One of the many common household items that provided hours of entertainment during my childhoold after my siblings and I co-opted it as a low-tech "toy" was shaving cream — or, more specifically, aerosol cans of shaving cream. It was amazing to us kids how much foamy lather we could produce (and how much of a mess we could make) with just a little squirt or two of the stuff, and of course we fantasized about what quantity of foam would be produced by a whole can of the stuff — enough to fill the bathroom, maybe? We never did quite answer that question definitively, as our abortive experimental attempts along these lines (performed in a straightforward manner, by holding down the button and trying to empty the can through the nozzle) resulted not in a foam-filled bathroom, but in a few young behinds being paddled red.

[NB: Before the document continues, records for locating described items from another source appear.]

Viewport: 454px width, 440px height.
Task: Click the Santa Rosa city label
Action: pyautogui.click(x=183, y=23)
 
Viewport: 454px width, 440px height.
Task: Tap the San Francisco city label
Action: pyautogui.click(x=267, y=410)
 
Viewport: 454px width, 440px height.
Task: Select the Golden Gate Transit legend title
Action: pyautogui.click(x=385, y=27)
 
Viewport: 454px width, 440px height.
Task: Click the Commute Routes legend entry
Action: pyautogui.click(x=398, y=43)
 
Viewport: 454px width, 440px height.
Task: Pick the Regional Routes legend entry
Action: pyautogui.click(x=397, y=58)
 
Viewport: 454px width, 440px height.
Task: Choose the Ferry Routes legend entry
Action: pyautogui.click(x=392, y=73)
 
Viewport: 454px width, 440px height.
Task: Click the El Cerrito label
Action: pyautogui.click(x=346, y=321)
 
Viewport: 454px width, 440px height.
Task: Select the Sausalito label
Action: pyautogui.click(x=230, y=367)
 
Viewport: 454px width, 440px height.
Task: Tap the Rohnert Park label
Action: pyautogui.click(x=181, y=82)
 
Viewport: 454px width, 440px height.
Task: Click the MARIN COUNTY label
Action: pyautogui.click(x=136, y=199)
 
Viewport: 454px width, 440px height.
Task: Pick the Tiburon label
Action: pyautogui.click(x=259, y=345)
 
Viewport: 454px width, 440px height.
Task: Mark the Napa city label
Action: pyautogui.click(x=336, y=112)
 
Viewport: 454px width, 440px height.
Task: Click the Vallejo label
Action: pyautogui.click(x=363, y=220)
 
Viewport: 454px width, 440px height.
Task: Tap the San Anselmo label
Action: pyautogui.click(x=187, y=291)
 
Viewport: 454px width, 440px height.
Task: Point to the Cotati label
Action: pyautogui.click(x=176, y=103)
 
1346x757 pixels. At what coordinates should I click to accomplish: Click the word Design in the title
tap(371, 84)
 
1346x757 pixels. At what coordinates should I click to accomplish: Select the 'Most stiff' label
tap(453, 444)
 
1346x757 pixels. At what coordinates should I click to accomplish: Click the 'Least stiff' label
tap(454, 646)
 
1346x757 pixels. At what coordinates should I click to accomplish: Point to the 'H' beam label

This childhood fantasy lives on, however, in the form of a belief that freezing a few cans of shaving cream (either quickly by immersing them in a bath of liquid nitrogen, or more slowly by placing them in a conventional freezer) and then carefully cutting them open will produce compact, easily transportable lumps of shaving cream material — lumps that, when allowed to thaw, will expand into a foamy cascade of tremendous volume. This concept allows the imagining of a set-up for the perfect prank: freeze a couple of cans of shaving cream, hide the resulting frozen blobs in your victim's car, and make your getaway. Some time afterwards (from hours to days later, depending on the temperature), while you're far away, the blobs will thaw out and expand into a messy, automobile-filling mass of shaving lather:
I heard that if you freeze two cans of shaving cream (conventional freezer, or liquid nitrogen), then cut the cans open so you can take the frozen solid shaving cream out, and place them in a car, when they thaw out the entire car will be filled with shaving cream.
Unfortunately, the reality doesn't quite live up to the fantasy, for a few basic reasons:
- Much of the "foaminess" of shaving cream lather is produced through the cream's being propelled from the can and combined with air. A lump of frozen shaving cream won't, on its own, increase tremendously in volume simply through the process of thawing. (Much as bubble bath dumped into a pool of still water won't immediately produce a deluge of bubbles, as the water has to be agitated first.)
- A standard can of shaving cream doesn't produce as much lather one one might think, and certainly not enough to fill a typical automobile.
As graphic illustrations of these points, we call attention to the work of the folks at cockeyed.com, whose "How Much Is Inside" exploits have included emptying an entire can of shaving cream and finding that the results were not as voluminous as expected (their truer representation of how much comes out of a can be viewed here), as well as performing the above-referenced experiment of freezing an 11-oz. can of shaving cream, extracting its contents, and allowing the frozen block of cream to thaw.
In the latter case, although the thawed block increased in volume by a fairly large proportion (about 850%), it still only produced a rather disappointing 12 cups of foam overall — enough to make a fine mess (if spread about), but nearly not enough to fill the interior of a typical automobile.
If you really want to fill up a car with shaving cream, you'd best be prepared to invest in at least a few dozen cans of the stuff.